P. ROS / P. TARANCÓN
Duelo de favoritas en cuartos de final. Francia será el rival de España en la eliminatoria de cuartos de final del próximo sábado en el Donbass Arena de Donetsk.
Rami y el resto de 'bleus' querían evitar a toda costa a la actual campeona del mundo y de Europa ante un rival que no se jugaba nada. Suecia, ya eliminada, era la víctima propiciatoria para confirmar el liderato del Grupo D de los galos. Nada más lejos de la realidad, en la noche de las estrellas se iluminaron Zlatan Ibrahimovic y Wayne Rooney para dejar a Inglaterra como primera de grupo y a la derrotada Francia (2-0) como segunda.
En clave valencianista, Rami y Jordi Alba se reencontrarán tras finalizar la temporada con el Valencia CF rivalizando por pasar de eliminatoria. Lo que es seguro es que habrá un semifinalista del VCF.
La revancha de Gelsenkirchen
La selección francesa será el rival de España en los cuartos de final y, aunque a priori el combinado nacional parte como favorito, los de Vicente del Bosque no van a tener nada fácil deshacerse de un equipo que partía como uno de los grandes favoritos al título antes del comienzo del torneo. Los franceses protagonizaron una de las mayores sorpresas del torneo al caer derrotados con Suecia, que ya estaba eliminada, y se encuentran ahora con la selección que todos querían evitar, la española.
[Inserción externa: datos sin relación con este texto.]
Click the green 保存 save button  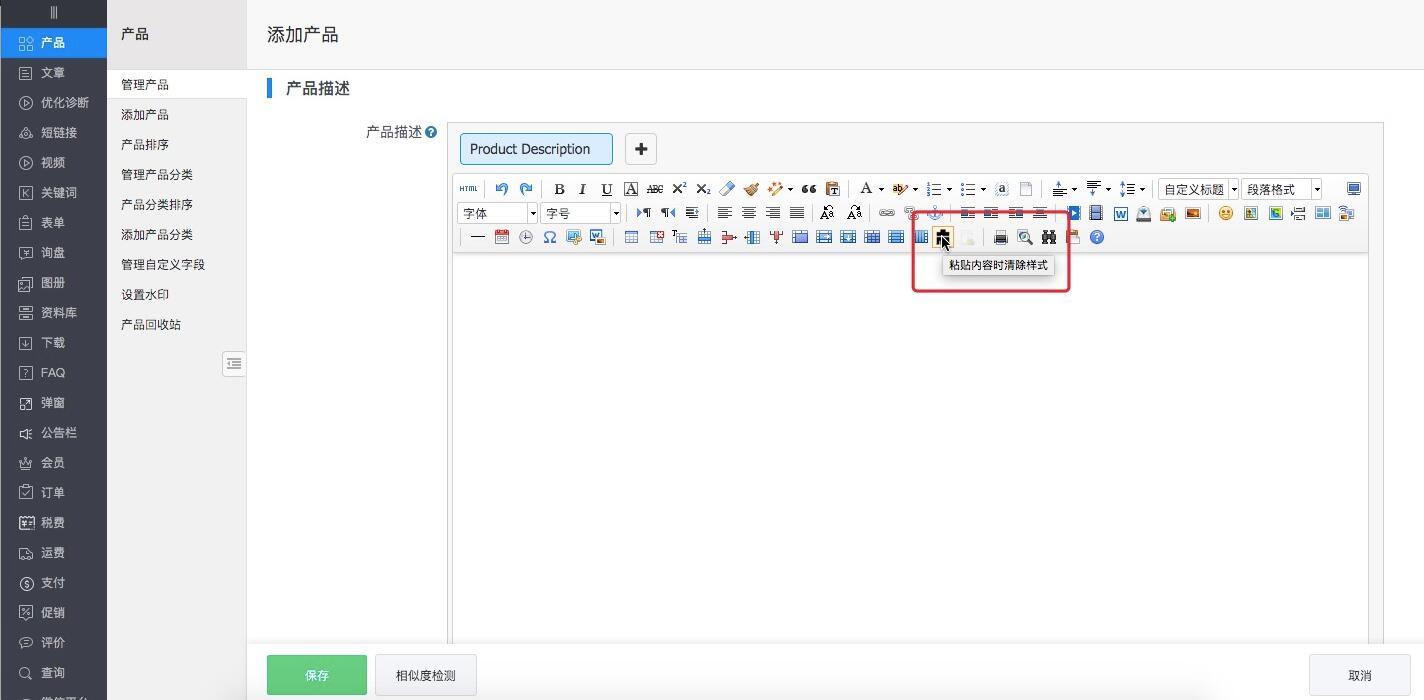[316, 675]
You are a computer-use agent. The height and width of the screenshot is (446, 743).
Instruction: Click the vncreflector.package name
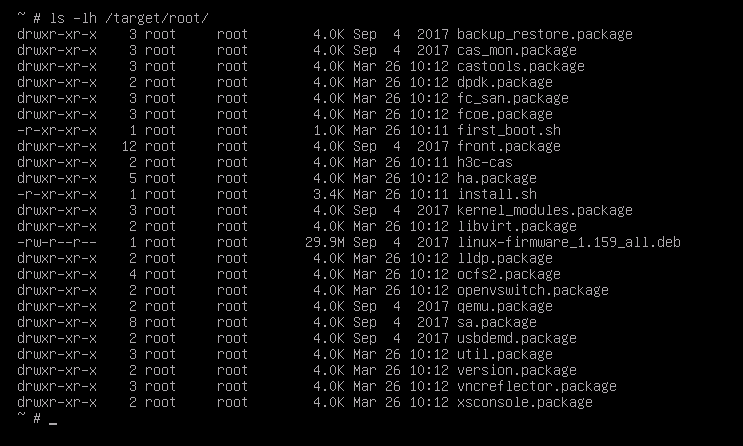coord(536,386)
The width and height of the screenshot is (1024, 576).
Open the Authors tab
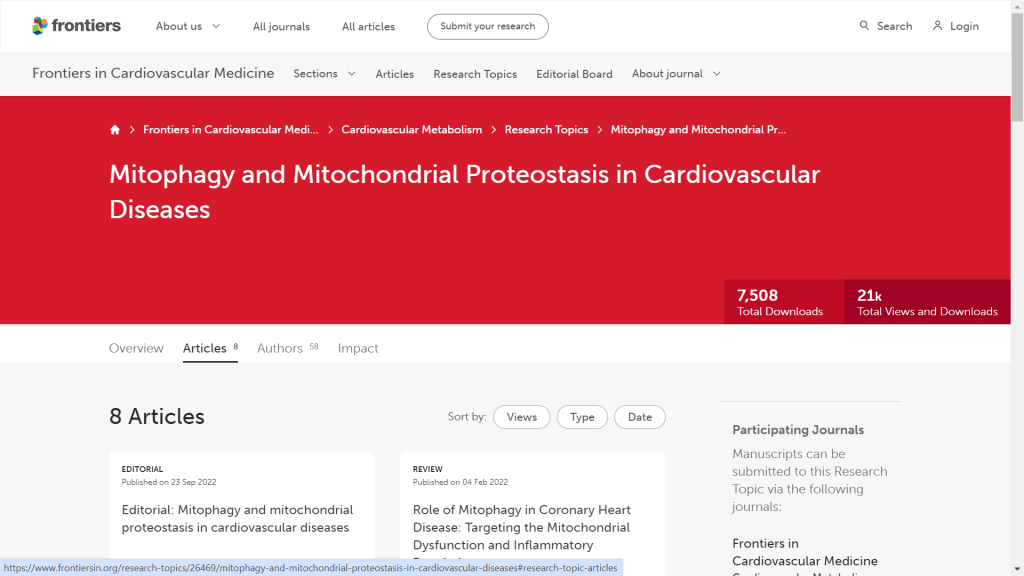[280, 348]
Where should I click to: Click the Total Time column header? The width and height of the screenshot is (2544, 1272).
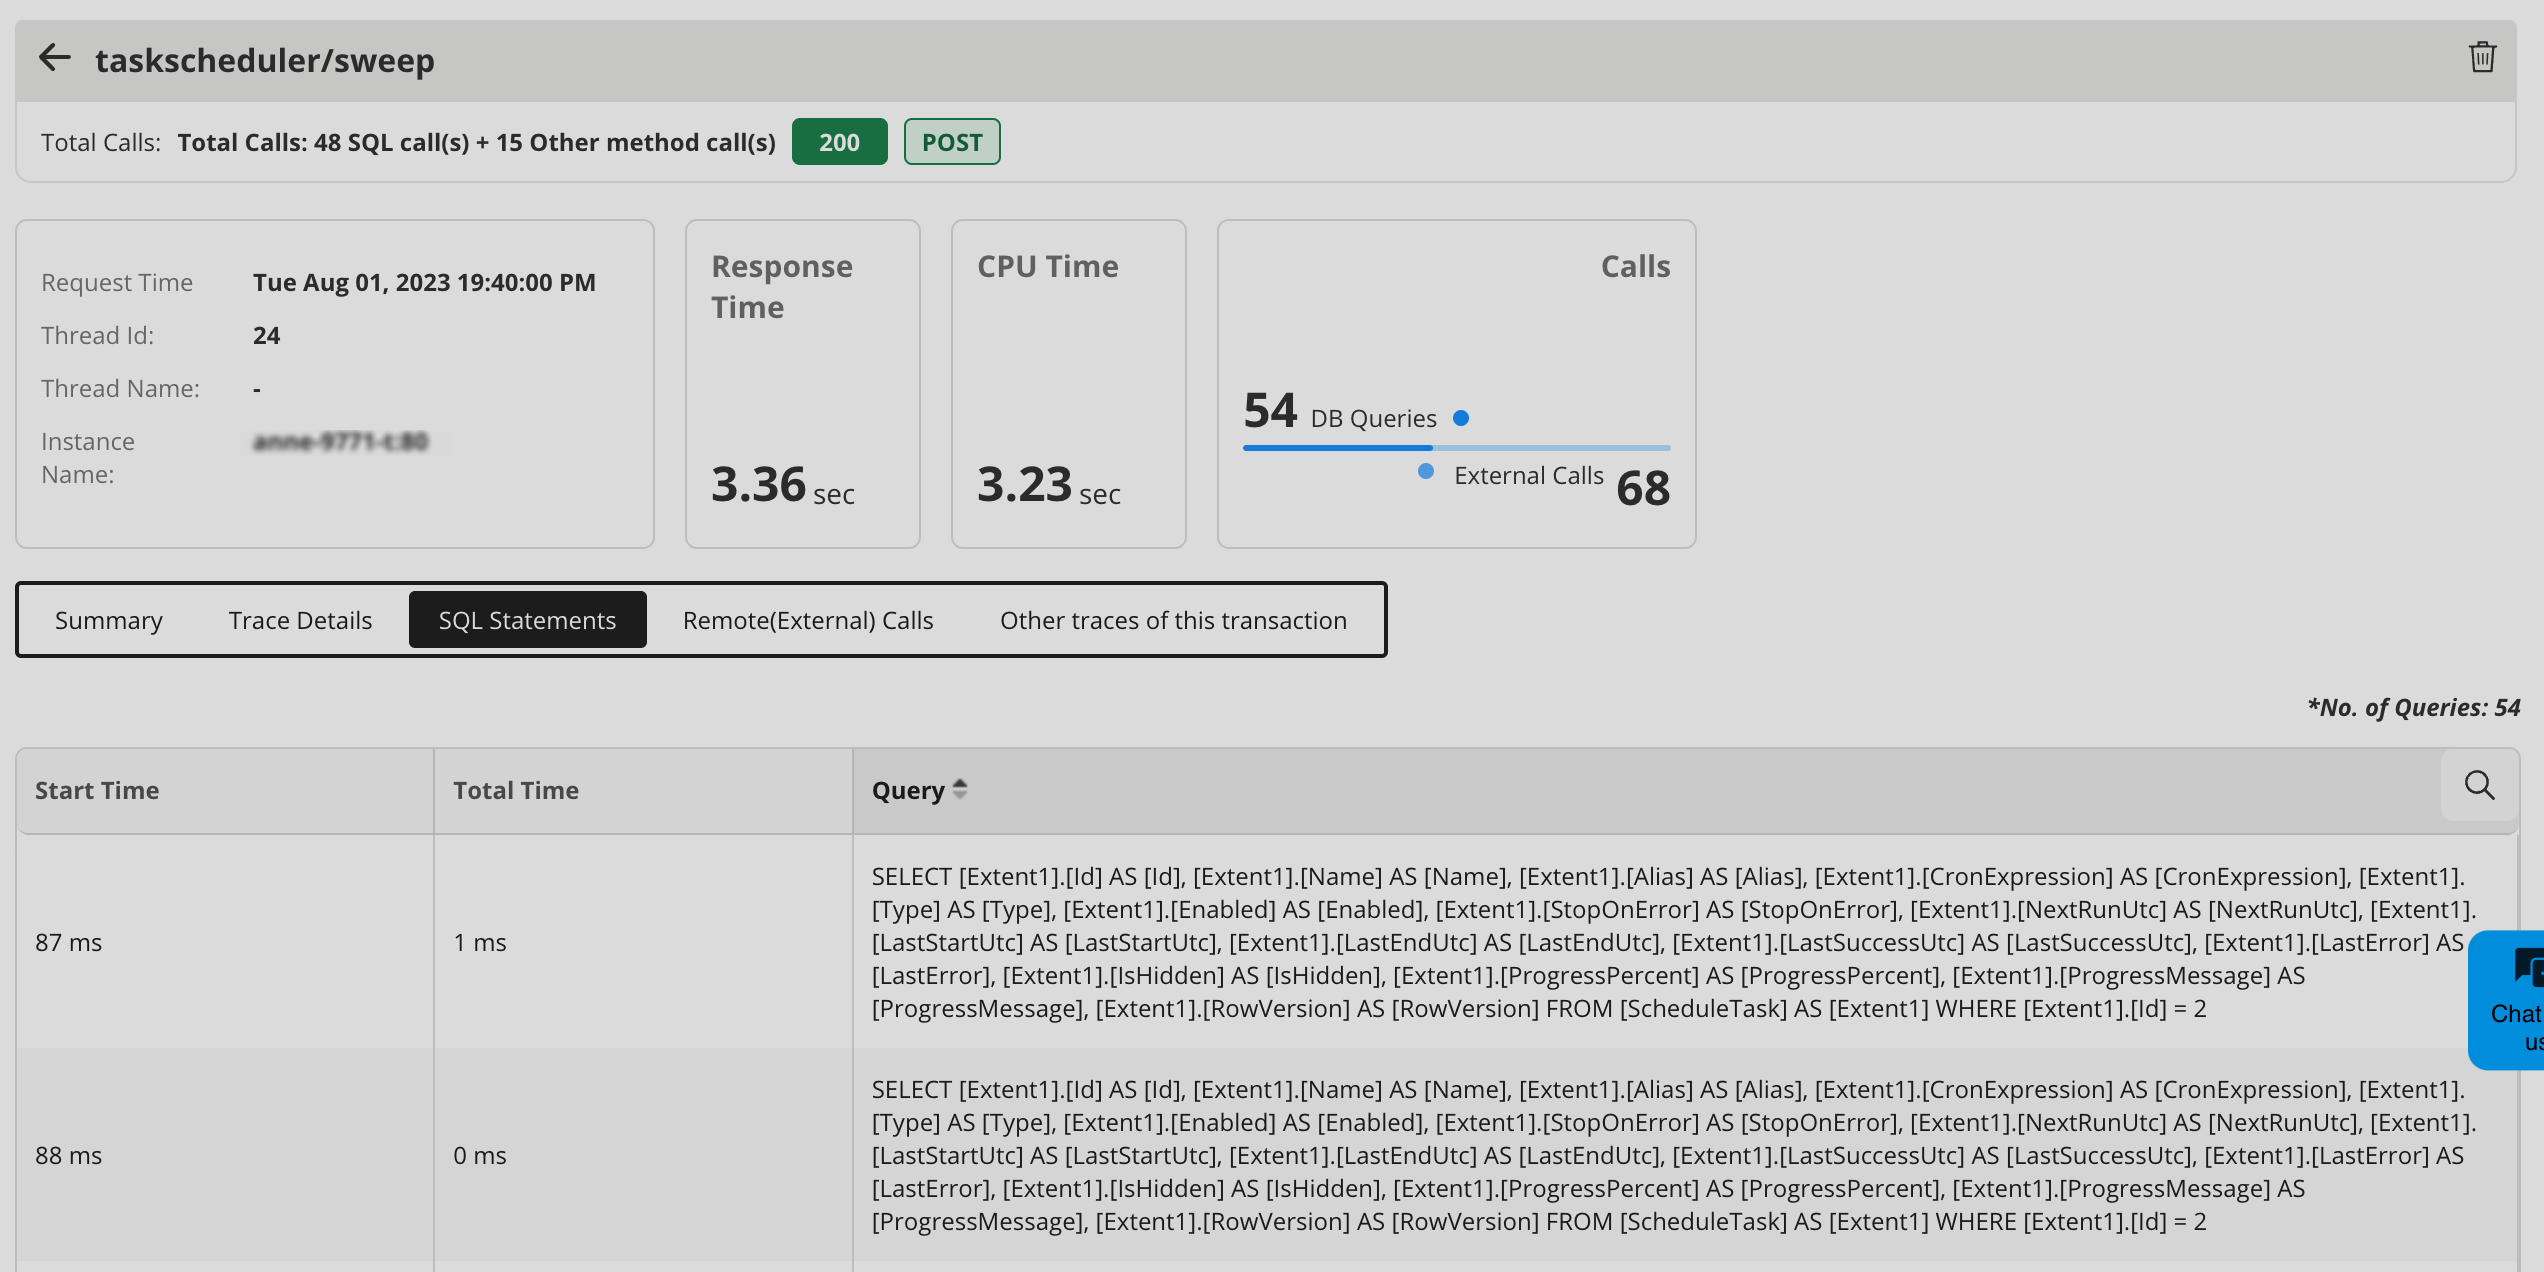coord(516,790)
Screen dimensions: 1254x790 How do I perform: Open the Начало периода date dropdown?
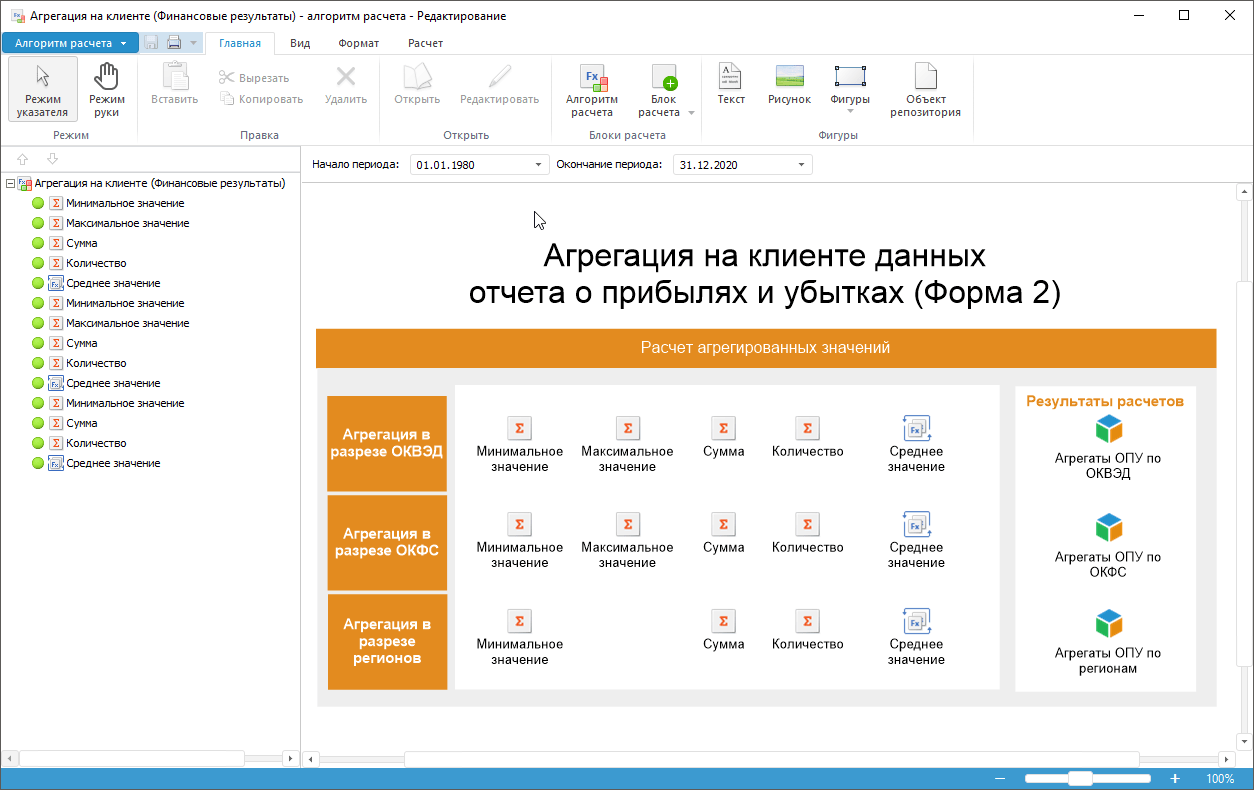click(538, 165)
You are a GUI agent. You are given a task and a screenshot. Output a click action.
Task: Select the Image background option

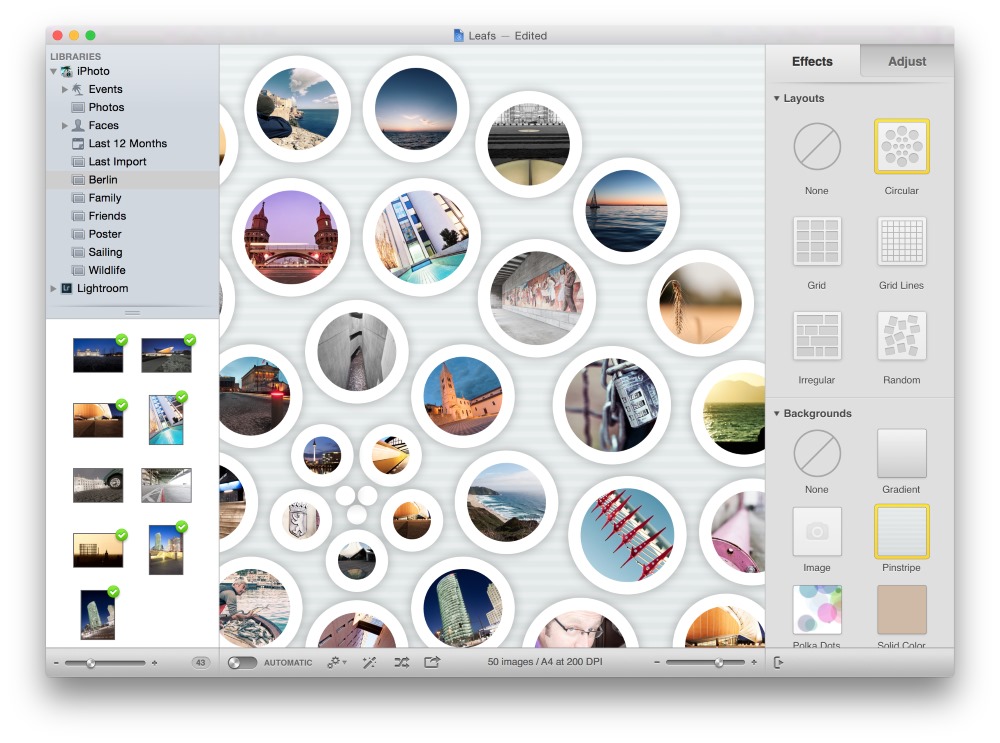816,531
Será una oportunidad de vengar la última derrota de la Roja en una gran competición, precisamente contra los ‘Bleus’ en el Mundial de Alemania 2006, en la ciudad de Gelsenkirchen.
Después de empatar en la jornada inaugural contra Inglaterra y vencer con comodidad a la anfitriona Ucrania, pocos pensaban que Francia pudiese perder ante una Suecia que ya no tenía opciones de clasificarse. Sin embargo, los de Laurent Blanc demostraron no tener la fiabilidad que se les suponía, con lo que acceden a los cuartos de final con más dudas que certezas. Lo que tras la segunda jornada eran alabanzas, ahora son críticas por un despiste que puede haber enterrado muchas de las opciones de los franceses para conquistar el título. Porque, aunque se trata de una selección de primer nivel, España está un escalón por encima tanto en individualidades como en juego colectivo.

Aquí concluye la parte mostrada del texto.